Decades later, everyone knows that Cronkite was a Democrat. After his retirement, he gradually made no secret of his party affiliation and philosophy. But at the time, CBS went to great pains to present him as nonpartisan, and most Americans accepted that this was true. (The other networks played the same game with their anchors, whatever their underlying political philosophy–and not all were Democrats, by the way.) Now we learn that Cronkite was prepared to run for vice president on the 1972 Democratic ticket, had he been asked.

But it is the 1967 Cronkite meeting with Robert Kennedy that stuns. Cronkite willingly became an active player in national politics, choosing a personal favorite for president and directly attempting to induce a prominent politician to run for the White House. Are we to believe that Cronkite’s private importuning had no effect on his reporting? Can anyone defend this as even vaguely ethical for a man in his position? Cronkite was a citizen, of course, and if his views on Vietnam and his preferences for president were strong, he had the option to step down as anchorman and enter the political arena in some fashion. Or he could have transitioned into a newspaper columnist or TV commentator, openly pushing the agenda of his choice. Instead, Cronkite had his political cake and ate it journalistically, too.

All of this suggests what most people have always supposed: there is a partisan predisposition among some of those at the top of the journalism profession, despite their denials. Furthermore, some elite journalists do not step back from their bias but privately seek to re-make the world as they prefer it to be.

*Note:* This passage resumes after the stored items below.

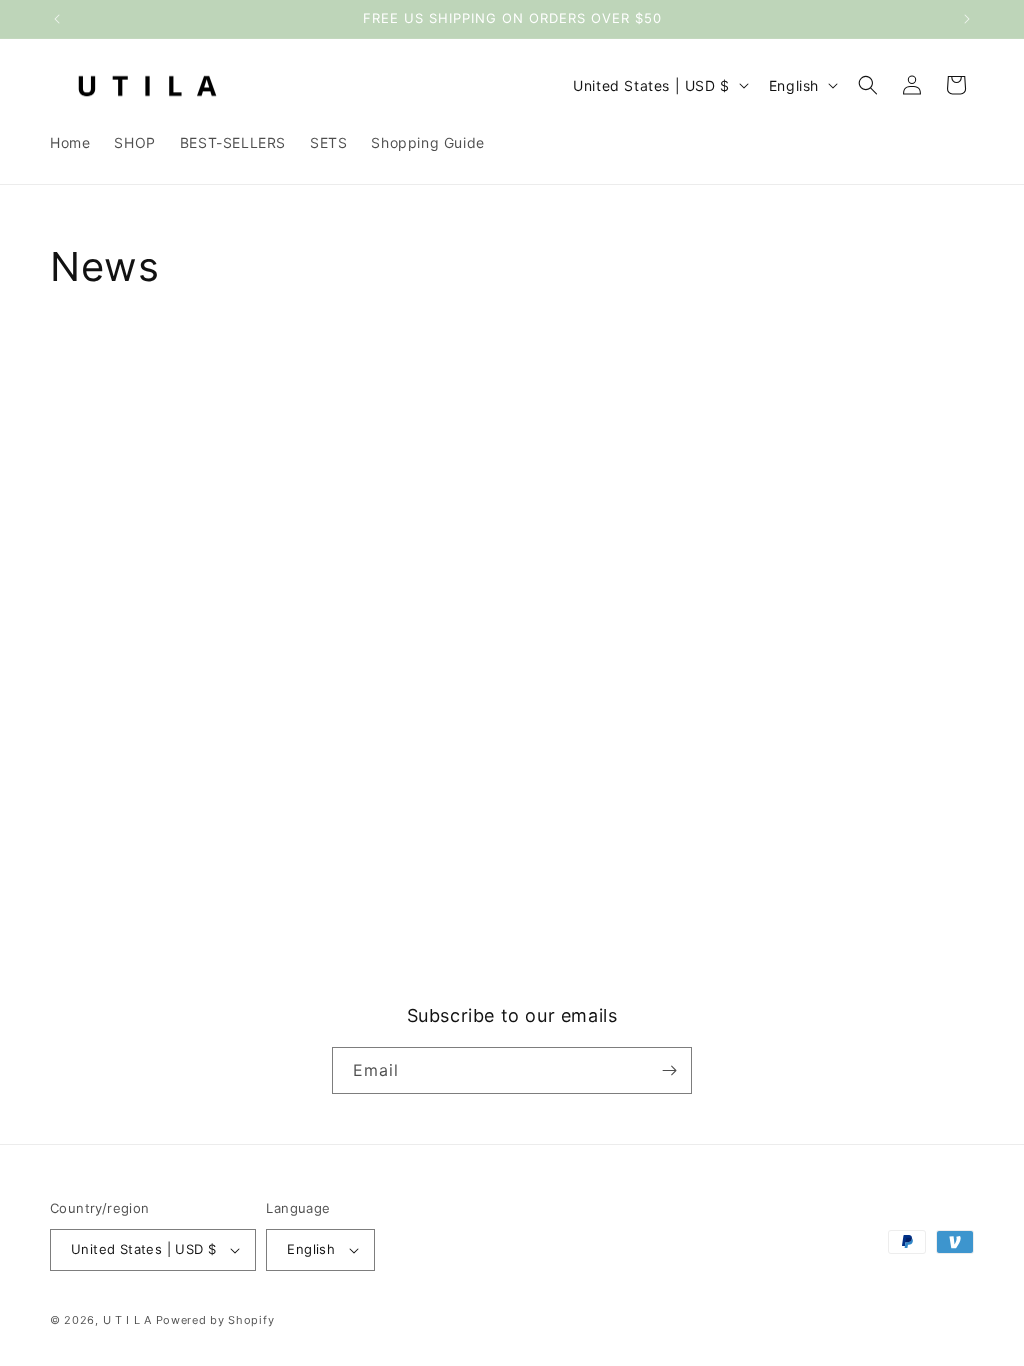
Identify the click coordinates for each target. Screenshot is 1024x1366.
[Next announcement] (967, 19)
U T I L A (127, 1320)
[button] (868, 85)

The remarkable case of Walter Cronkite leads to certain questions. Did he do similar things in additional cases? How about other prominent anchorman and reporters of that time? Were they behind-the-scenes players while pretending to be passive observers?

And what of today’s line-up? Everyone knows the ideological predispositions of many prominent personalities at liberal MSNBC and conservative FOX. Much of the programming at these networks is more in the category of commentary than nonpartisan news–though even at these networks there are plenty of correspondents who try to fulfill the old ideal of the disinterested reporter.

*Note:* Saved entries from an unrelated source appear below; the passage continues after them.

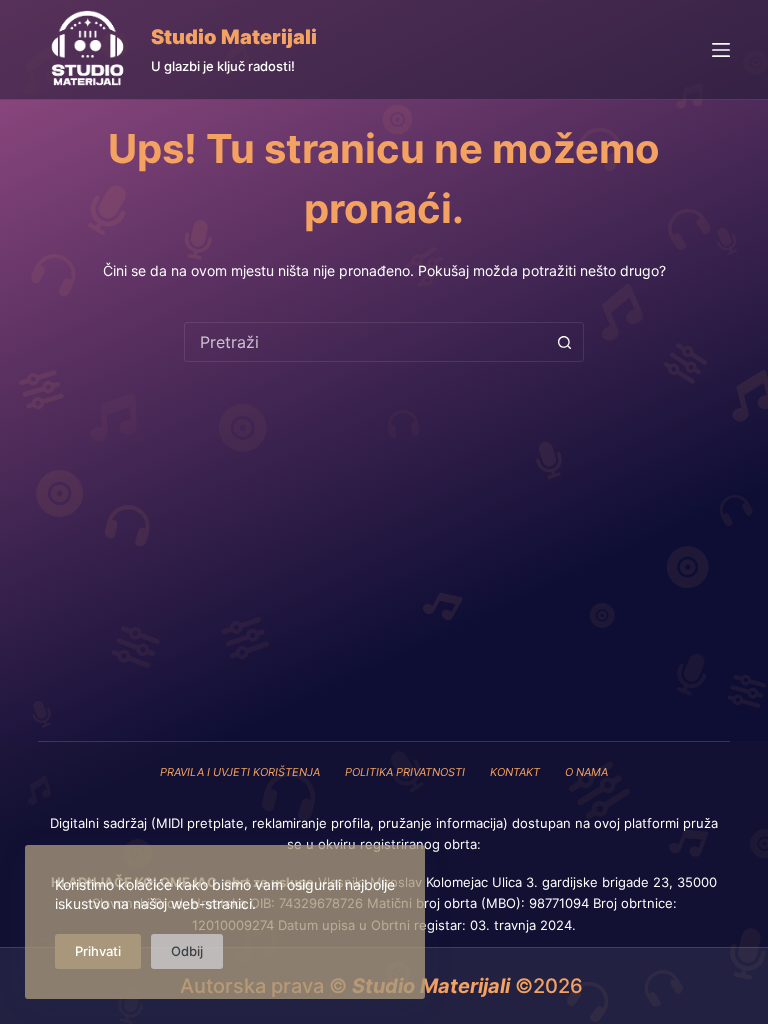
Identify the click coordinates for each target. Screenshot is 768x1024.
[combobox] (365, 342)
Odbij (187, 951)
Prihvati (98, 951)
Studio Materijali (234, 37)
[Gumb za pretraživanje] (564, 342)
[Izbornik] (721, 50)
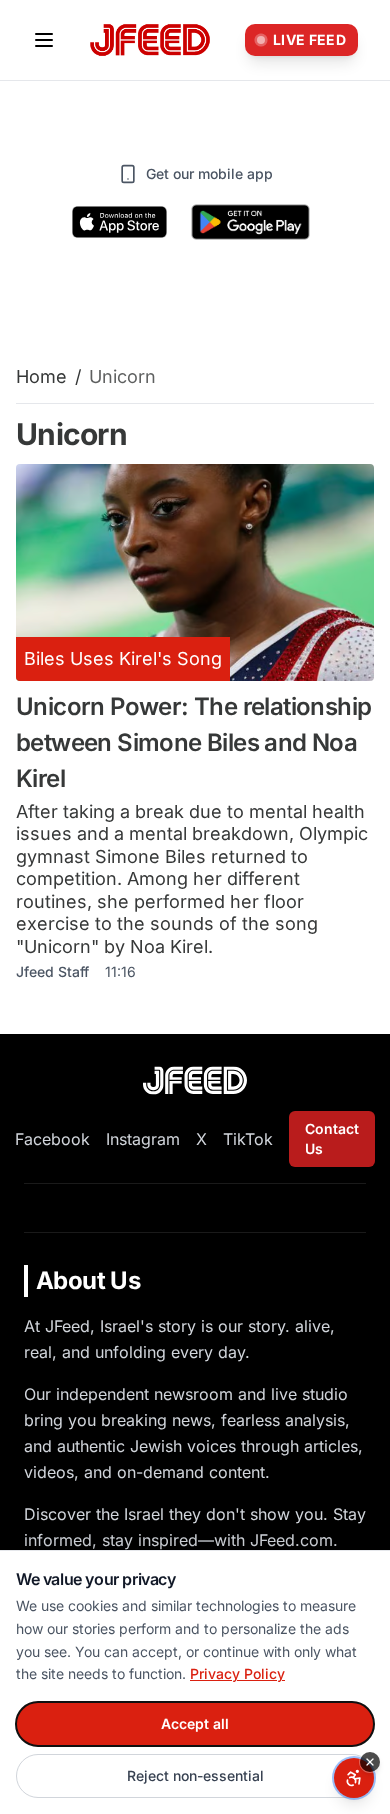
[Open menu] (44, 40)
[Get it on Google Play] (250, 222)
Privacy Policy (237, 1673)
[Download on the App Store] (120, 222)
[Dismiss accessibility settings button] (370, 1762)
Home (41, 376)
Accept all (195, 1723)
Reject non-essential (195, 1775)
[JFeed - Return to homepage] (195, 1080)
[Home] (150, 40)
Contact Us (332, 1138)
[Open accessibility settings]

How about the anchors and hosts at ABC, CBS, NBC, and CNN? What about the White House reporters who have frequent, one-on-one, off-the-record chats with the presidential press secretary and the chief of staff? Are they ever asked to offer strategic and tactical advice–or do they volunteer it?–when the cameras are not on, and there are no witnesses? Is this happening now in the Obama administration and did it happen in prior Democratic and Republican administrations?

Usually these could be seen as impertinent questions, but not after the Cronkite revelations.

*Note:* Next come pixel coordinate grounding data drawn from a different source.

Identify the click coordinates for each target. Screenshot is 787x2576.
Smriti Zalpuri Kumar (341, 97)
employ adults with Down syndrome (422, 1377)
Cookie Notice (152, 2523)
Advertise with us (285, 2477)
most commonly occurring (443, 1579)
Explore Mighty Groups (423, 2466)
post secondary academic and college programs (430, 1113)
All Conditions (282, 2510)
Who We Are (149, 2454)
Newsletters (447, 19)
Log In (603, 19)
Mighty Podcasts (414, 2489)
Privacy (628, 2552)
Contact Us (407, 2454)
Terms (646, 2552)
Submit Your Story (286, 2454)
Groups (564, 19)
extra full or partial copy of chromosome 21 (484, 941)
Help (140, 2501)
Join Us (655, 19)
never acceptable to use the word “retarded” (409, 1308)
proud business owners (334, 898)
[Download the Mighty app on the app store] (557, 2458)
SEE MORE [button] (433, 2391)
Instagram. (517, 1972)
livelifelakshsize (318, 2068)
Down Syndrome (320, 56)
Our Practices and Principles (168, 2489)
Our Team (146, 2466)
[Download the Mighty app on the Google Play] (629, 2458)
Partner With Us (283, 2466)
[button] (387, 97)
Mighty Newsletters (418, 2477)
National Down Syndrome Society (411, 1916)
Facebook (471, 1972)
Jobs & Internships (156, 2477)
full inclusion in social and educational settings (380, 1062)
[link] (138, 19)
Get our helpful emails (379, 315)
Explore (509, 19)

The reporter or anchor has classically been portrayed as the outsider, battling the establishment to deliver the truth in the public interest. In the modern day, many of these reporters and anchors have become millionaire celebrities, part of the semi-permanent floating establishment they are supposed to check. How often do they succumb to the temptation to use their fame and position to influence elected and appointed officials, or gain access as the social equals of those elected officials for self-aggrandizement?

What we’ve just learned about “the most trusted man in America” gives us the right to ask.